• _WHAT IS ASKED_:
1. Reproduce, word for word, the stretch of the salad dressing post from "I have a great" through "get to them.".
2. From the salad dressing post, list every explicit reference to a particular day or to a measured length of time.

• _READING PASSAGE_:
--------------------------------------------------

Hi everyone, I know this sounds so silly. Yesterday I purchased a bottle (a whole, normal sized bottle) of salad dressing for the meal I was planning to make. For context, I am the breadwinner in my household and buy almost all groceries, pay the mortgage, etc.
I have a great relationship with my partner but I just can’t shake the fact that we had such a big disagreement over something so silly. Anyways, I’m pretty normal with how I dress my salad, so I know that the bottle would last me at least 1-2 weeks. We go to have our meal tonight and I see that the dressing is all gone.
My feeling is that my partner has just plowed through something that I purchased in 24 hours. I find it kind of greedy and unnecessary. I brought this up with him - like, “hey, can you maybe try to use less salad dressing so that this can last longer?”
It turned into a huge argument, where he laughed in my face and said that I was “breaking his balls over salad dressing.” I buy most of the groceries and have had this occur many times before. Things that I purchase disappear before I can even get to them.

--------------------------------------------------

• _SUPPLIED DATA_:

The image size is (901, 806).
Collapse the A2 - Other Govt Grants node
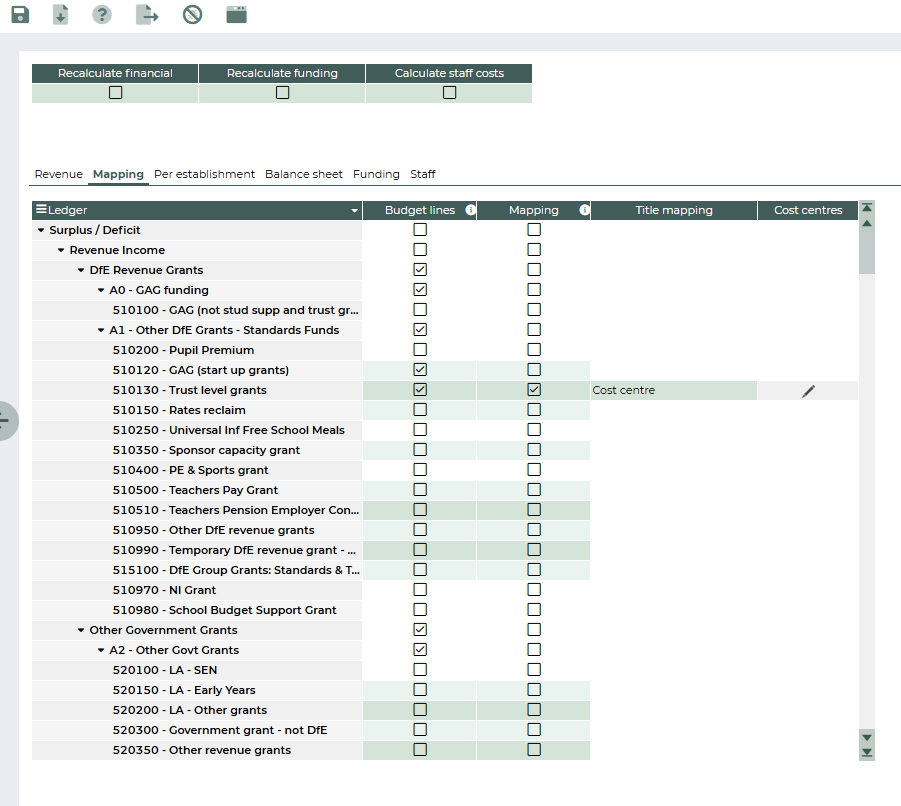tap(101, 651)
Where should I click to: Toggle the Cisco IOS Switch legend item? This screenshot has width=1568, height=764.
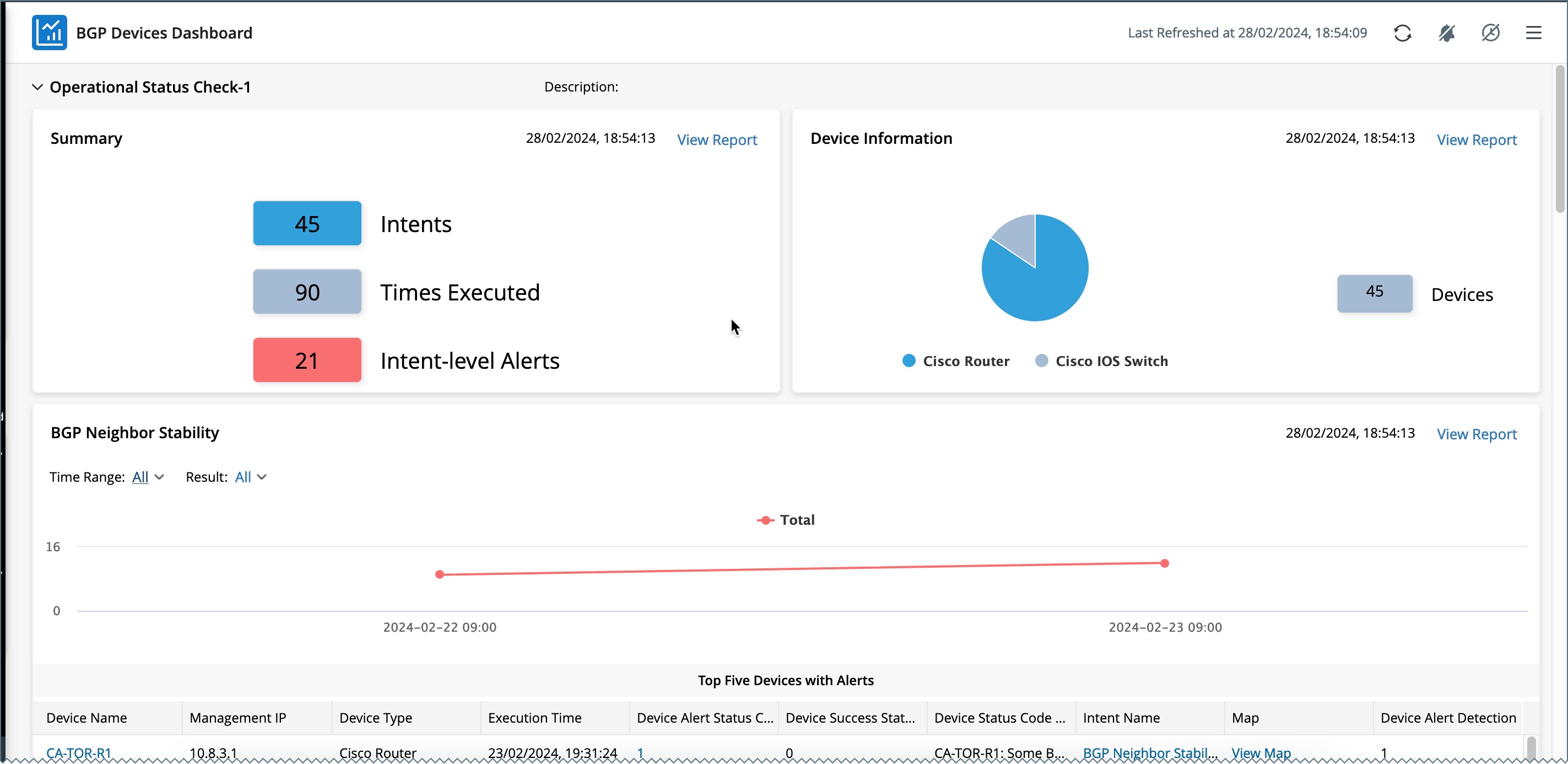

--------------------------------------------------

• _TASK-BY-TASK RESULTS_:
1.
I have a great relationship with my partner but I just can’t shake the fact that we had such a big disagreement over something so silly. Anyways, I’m pretty normal with how I dress my salad, so I know that the bottle would last me at least 1-2 weeks. We go to have our meal tonight and I see that the dressing is all gone.
My feeling is that my partner has just plowed through something that I purchased in 24 hours. I find it kind of greedy and unnecessary. I brought this up with him - like, “hey, can you maybe try to use less salad dressing so that this can last longer?”
It turned into a huge argument, where he laughed in my face and said that I was “breaking his balls over salad dressing.” I buy most of the groceries and have had this occur many times before. Things that I purchase disappear before I can even get to them.

2.
- Yesterday
- 1-2 weeks
- tonight
- 24 hours